(Word and item position data)

==========

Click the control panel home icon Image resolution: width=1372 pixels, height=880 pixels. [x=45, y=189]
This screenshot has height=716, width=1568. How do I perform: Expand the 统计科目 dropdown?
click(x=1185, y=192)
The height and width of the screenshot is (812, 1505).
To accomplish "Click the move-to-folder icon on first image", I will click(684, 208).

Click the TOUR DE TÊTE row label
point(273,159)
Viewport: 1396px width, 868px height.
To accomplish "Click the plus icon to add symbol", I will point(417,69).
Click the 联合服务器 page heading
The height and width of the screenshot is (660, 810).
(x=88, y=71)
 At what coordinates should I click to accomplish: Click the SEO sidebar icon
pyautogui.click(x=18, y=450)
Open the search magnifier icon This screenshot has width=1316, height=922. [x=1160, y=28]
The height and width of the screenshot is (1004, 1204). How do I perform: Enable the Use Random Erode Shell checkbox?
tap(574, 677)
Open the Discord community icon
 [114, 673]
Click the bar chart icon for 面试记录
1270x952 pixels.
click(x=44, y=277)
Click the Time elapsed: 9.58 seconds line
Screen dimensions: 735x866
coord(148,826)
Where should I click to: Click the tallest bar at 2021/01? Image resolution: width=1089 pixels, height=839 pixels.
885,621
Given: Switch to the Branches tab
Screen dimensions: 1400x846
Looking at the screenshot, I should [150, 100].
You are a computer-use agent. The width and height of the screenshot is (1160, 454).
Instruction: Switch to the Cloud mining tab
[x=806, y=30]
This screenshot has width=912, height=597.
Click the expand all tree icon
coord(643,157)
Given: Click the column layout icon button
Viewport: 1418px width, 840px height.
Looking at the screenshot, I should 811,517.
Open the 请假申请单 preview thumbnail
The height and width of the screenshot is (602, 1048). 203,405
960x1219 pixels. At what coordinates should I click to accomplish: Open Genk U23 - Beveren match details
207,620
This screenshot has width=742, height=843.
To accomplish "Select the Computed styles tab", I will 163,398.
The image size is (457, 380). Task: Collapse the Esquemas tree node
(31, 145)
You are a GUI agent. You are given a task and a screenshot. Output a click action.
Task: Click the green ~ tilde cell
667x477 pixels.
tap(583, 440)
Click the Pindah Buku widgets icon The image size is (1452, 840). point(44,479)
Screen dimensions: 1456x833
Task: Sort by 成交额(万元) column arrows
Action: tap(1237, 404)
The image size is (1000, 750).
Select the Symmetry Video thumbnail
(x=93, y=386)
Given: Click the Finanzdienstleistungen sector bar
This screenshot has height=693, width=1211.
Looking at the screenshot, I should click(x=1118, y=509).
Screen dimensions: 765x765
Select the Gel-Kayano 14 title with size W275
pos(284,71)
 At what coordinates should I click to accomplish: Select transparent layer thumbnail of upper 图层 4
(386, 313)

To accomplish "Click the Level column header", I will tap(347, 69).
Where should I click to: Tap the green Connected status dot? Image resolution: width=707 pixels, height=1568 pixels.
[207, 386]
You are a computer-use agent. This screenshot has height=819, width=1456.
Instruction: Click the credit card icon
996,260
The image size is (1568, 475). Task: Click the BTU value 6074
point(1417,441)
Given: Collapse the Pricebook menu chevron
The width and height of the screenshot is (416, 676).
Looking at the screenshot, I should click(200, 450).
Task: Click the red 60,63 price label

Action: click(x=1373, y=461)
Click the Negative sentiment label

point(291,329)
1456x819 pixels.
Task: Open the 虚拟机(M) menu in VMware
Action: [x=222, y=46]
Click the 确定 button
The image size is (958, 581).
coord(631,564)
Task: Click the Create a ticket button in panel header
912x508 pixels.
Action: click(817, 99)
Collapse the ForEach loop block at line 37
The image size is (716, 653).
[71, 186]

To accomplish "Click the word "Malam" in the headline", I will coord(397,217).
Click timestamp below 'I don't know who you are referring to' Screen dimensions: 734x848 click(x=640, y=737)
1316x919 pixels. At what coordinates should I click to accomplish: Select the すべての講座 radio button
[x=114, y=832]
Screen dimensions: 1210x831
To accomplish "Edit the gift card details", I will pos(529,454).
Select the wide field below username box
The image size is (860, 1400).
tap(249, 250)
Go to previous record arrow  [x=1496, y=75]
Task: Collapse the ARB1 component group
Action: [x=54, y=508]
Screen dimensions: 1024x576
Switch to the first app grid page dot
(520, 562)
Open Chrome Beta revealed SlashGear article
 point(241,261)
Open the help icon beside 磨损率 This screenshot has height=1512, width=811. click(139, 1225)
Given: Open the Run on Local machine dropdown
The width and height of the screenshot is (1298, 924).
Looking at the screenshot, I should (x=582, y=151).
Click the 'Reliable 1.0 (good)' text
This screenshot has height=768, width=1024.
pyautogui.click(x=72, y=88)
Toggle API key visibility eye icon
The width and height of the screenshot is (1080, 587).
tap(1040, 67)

==========

#### Instructions to follow:
Convert the records above into a numbered list, omitting the blank lines and covering every record.

#### Solution to the exercise:
1. Click the control panel home icon Image resolution: width=1372 pixels, height=880 pixels. [x=45, y=189]
2. This screenshot has height=716, width=1568. How do I perform: Expand the 统计科目 dropdown?
3. click(x=1185, y=192)
4. The height and width of the screenshot is (812, 1505).
5. To accomplish "Click the move-to-folder icon on first image", I will click(684, 208).
6. Click the TOUR DE TÊTE row label
7. point(273,159)
8. Viewport: 1396px width, 868px height.
9. To accomplish "Click the plus icon to add symbol", I will point(417,69).
10. Click the 联合服务器 page heading
11. The height and width of the screenshot is (660, 810).
12. (x=88, y=71)
13.  At what coordinates should I click to accomplish: Click the SEO sidebar icon
14. pyautogui.click(x=18, y=450)
15. Open the search magnifier icon This screenshot has width=1316, height=922. [x=1160, y=28]
16. The height and width of the screenshot is (1004, 1204). How do I perform: Enable the Use Random Erode Shell checkbox?
17. tap(574, 677)
18. Open the Discord community icon
19.  [114, 673]
20. Click the bar chart icon for 面试记录
21. 1270x952 pixels.
22. click(x=44, y=277)
23. Click the Time elapsed: 9.58 seconds line
24. Screen dimensions: 735x866
25. coord(148,826)
26. Where should I click to: Click the tallest bar at 2021/01? Image resolution: width=1089 pixels, height=839 pixels.
27. 885,621
28. Given: Switch to the Branches tab
29. Screen dimensions: 1400x846
30. Looking at the screenshot, I should [150, 100].
31. You are a computer-use agent. The width and height of the screenshot is (1160, 454).
32. Instruction: Switch to the Cloud mining tab
33. [x=806, y=30]
34. This screenshot has width=912, height=597.
35. Click the expand all tree icon
36. coord(643,157)
37. Given: Click the column layout icon button
38. Viewport: 1418px width, 840px height.
39. Looking at the screenshot, I should 811,517.
40. Open the 请假申请单 preview thumbnail
41. The height and width of the screenshot is (602, 1048). 203,405
42. 960x1219 pixels. At what coordinates should I click to accomplish: Open Genk U23 - Beveren match details
43. 207,620
44. This screenshot has width=742, height=843.
45. To accomplish "Select the Computed styles tab", I will 163,398.
46. The image size is (457, 380). Task: Collapse the Esquemas tree node
47. (31, 145)
48. You are a GUI agent. You are given a task and a screenshot. Output a click action.
49. Task: Click the green ~ tilde cell
50. 667x477 pixels.
51. tap(583, 440)
52. Click the Pindah Buku widgets icon The image size is (1452, 840). point(44,479)
53. Screen dimensions: 1456x833
54. Task: Sort by 成交额(万元) column arrows
55. Action: tap(1237, 404)
56. The image size is (1000, 750).
57. Select the Symmetry Video thumbnail
58. (x=93, y=386)
59. Given: Click the Finanzdienstleistungen sector bar
60. This screenshot has height=693, width=1211.
61. Looking at the screenshot, I should click(x=1118, y=509).
62. Screen dimensions: 765x765
63. Select the Gel-Kayano 14 title with size W275
64. pos(284,71)
65.  At what coordinates should I click to accomplish: Select transparent layer thumbnail of upper 图层 4
66. (386, 313)
67. To accomplish "Click the Level column header", I will tap(347, 69).
68. Where should I click to: Tap the green Connected status dot? Image resolution: width=707 pixels, height=1568 pixels.
69. [207, 386]
70. You are a computer-use agent. This screenshot has height=819, width=1456.
71. Instruction: Click the credit card icon
72. 996,260
73. The image size is (1568, 475). Task: Click the BTU value 6074
74. point(1417,441)
75. Given: Collapse the Pricebook menu chevron
76. The width and height of the screenshot is (416, 676).
77. Looking at the screenshot, I should click(200, 450).
78. Task: Click the red 60,63 price label
79. Action: click(x=1373, y=461)
80. Click the Negative sentiment label
81. point(291,329)
82. 1456x819 pixels.
83. Task: Open the 虚拟机(M) menu in VMware
84. Action: [x=222, y=46]
85. Click the 确定 button
86. The image size is (958, 581).
87. coord(631,564)
88. Task: Click the Create a ticket button in panel header
89. 912x508 pixels.
90. Action: click(817, 99)
91. Collapse the ForEach loop block at line 37
92. The image size is (716, 653).
93. [71, 186]
94. To accomplish "Click the word "Malam" in the headline", I will coord(397,217).
95. Click timestamp below 'I don't know who you are referring to' Screen dimensions: 734x848 click(x=640, y=737)
96. 1316x919 pixels. At what coordinates should I click to accomplish: Select the すべての講座 radio button
97. [x=114, y=832]
98. Screen dimensions: 1210x831
99. To accomplish "Edit the gift card details", I will pos(529,454).
100. Select the wide field below username box
101. The image size is (860, 1400).
102. tap(249, 250)
103. Go to previous record arrow  [x=1496, y=75]
104. Task: Collapse the ARB1 component group
105. Action: [x=54, y=508]
106. Screen dimensions: 1024x576
107. Switch to the first app grid page dot
108. (520, 562)
109. Open Chrome Beta revealed SlashGear article
110.  point(241,261)
111. Open the help icon beside 磨损率 This screenshot has height=1512, width=811. click(139, 1225)
112. Given: Open the Run on Local machine dropdown
113. The width and height of the screenshot is (1298, 924).
114. Looking at the screenshot, I should (x=582, y=151).
115. Click the 'Reliable 1.0 (good)' text
116. This screenshot has height=768, width=1024.
117. pyautogui.click(x=72, y=88)
118. Toggle API key visibility eye icon
119. The width and height of the screenshot is (1080, 587).
120. tap(1040, 67)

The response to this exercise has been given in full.